Problem requirements: Produce word for word the lines of the data below running from the one that has "Toggle the muted" to the one that has "Expand Other Monitoring", inclusive, and no others.

-.-.-

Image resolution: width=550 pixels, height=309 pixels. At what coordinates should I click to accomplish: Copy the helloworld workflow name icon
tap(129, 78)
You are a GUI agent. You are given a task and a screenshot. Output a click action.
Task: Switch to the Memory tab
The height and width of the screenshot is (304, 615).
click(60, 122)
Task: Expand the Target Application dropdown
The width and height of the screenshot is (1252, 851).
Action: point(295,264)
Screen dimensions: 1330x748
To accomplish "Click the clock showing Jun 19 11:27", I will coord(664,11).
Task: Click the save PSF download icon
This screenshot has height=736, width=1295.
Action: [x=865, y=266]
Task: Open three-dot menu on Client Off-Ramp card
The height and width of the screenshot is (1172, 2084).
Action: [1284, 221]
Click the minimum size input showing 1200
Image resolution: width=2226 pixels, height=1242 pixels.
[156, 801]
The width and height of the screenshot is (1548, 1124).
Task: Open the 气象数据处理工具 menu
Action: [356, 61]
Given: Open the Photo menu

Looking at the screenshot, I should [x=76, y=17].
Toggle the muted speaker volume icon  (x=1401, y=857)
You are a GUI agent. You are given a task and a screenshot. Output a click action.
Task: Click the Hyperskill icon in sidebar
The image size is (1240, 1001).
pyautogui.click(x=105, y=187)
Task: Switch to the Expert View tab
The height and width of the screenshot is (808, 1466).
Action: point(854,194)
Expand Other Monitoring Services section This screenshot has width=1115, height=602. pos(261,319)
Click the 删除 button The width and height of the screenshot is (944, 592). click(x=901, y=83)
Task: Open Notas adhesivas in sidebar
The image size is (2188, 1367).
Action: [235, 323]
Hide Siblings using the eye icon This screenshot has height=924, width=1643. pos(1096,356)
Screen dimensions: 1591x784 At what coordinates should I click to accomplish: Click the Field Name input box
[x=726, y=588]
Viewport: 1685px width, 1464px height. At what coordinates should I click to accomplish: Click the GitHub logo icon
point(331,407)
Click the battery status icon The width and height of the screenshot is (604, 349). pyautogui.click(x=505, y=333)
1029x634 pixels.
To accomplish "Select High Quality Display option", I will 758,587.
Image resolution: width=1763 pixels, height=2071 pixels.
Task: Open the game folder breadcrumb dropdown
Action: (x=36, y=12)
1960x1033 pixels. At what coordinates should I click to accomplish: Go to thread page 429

-.-.-

Reply to the exercise:
Toggle the muted speaker volume icon  (x=1401, y=857)
You are a GUI agent. You are given a task and a screenshot. Output a click action.
Task: Click the Hyperskill icon in sidebar
The image size is (1240, 1001).
pyautogui.click(x=105, y=187)
Task: Switch to the Expert View tab
The height and width of the screenshot is (808, 1466).
Action: point(854,194)
Expand Other Monitoring Services section This screenshot has width=1115, height=602. pos(261,319)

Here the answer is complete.